This work explains how computers and networks function, how they can be involved in crimes, and how they can be used as a source of evidence. As well as gaining a practical understanding of how computers and networks function and how they can be used as evidence of a crime, readers will learn about relevant legal issues and will be introduced to deductive criminal profiling, a systematic approach to focusing an investigation and understanding criminal motivations.
The accompanying CD-ROM contains simulated cases that integrate many of the topics covered in the text, teaching individuals about:
* Components of computer networks
* Use of computer networks in an investigation
* Abuse of computer networks
* Privacy and security issues on computer networks
* The law as it applies to computer networks
"This is the right book for the times."
Lori Fenna, Chair, Electronic Frontier Foundation
"I had the enjoyable task of reviewing the galley proofs for Eoghan Casey's fine introductory book: Digital Evidence and Computer Crime recently, and I highly recommend it for anybody who is just entering the field of digital forensics.
This book has many fine features, including coverage of the basics of criminal investigation, legal issues in digital forensics, and of course, the technical information you need to get started in the field and understand what the experts are talking about.
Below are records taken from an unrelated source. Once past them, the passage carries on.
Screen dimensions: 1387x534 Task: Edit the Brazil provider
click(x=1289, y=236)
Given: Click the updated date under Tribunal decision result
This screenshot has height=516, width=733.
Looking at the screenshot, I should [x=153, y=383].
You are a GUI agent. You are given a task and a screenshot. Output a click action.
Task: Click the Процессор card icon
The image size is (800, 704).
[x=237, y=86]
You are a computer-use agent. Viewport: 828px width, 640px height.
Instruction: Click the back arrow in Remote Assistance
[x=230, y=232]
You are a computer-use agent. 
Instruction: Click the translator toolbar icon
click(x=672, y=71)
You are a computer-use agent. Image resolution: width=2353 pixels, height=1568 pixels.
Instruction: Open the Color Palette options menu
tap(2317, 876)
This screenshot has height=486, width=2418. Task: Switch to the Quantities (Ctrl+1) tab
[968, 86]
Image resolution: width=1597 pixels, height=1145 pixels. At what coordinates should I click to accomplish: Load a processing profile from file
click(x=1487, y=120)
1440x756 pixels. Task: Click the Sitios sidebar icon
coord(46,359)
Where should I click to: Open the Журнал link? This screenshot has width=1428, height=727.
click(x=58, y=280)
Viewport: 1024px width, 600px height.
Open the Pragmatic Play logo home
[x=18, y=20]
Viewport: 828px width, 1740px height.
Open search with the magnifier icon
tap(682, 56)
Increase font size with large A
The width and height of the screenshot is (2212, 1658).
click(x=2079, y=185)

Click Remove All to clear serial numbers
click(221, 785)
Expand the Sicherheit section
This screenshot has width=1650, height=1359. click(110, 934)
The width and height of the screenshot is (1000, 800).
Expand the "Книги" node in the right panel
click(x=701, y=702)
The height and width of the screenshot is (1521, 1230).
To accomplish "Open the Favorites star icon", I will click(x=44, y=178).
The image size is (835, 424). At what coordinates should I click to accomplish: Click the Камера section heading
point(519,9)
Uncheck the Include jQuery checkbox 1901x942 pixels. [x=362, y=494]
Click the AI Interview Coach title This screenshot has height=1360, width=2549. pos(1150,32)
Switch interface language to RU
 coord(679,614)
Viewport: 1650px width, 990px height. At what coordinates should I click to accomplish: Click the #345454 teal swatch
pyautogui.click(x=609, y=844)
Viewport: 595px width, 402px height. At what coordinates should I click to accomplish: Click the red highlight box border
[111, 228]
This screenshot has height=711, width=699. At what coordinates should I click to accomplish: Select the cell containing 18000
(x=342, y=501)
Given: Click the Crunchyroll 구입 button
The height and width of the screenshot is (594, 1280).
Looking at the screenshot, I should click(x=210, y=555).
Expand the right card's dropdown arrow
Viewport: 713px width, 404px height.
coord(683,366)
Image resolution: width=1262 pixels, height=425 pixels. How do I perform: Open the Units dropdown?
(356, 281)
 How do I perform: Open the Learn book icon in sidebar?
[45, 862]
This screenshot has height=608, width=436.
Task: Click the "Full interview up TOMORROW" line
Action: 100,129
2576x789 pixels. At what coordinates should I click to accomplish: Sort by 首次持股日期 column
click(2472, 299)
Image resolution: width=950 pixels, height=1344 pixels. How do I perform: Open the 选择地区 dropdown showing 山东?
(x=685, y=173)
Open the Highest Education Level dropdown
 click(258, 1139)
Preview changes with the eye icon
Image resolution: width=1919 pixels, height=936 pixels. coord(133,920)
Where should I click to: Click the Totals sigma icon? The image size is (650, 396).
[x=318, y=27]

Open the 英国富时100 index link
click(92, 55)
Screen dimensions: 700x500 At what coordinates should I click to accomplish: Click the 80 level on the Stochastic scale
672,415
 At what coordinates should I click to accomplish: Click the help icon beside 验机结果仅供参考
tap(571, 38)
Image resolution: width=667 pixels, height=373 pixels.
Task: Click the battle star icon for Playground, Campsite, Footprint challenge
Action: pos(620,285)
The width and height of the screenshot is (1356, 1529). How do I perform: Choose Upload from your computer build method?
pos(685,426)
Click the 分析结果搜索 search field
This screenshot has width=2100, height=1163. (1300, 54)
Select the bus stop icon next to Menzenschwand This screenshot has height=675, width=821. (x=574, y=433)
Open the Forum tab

It covers the who, what, why, when, where, and how of digital evidence, addresses means, motive, and opportunity, and addresses the big picture issues very well. While I wouldn't take it on-scene, I think it is a valuable resource and well suited as a text for a first courses in digital forensics, or as a general reference for the field as it exists today. Regardless of whether your background is in the law, criminal investigation, or computers, this book is a useful resource.
I was particularly enamored with the number of examples included in the book. These case studies and situational demonstrations bring the book to life and add meaning that you can't get from a dry academic book, regardless of its coverage of details. The notions of remembering the victim and their link to the crime, the descriptions of complexities associated with Internet crime and globalization, and the concepts of investigation and sleuthing help the reader understand the difference between investigation and academics.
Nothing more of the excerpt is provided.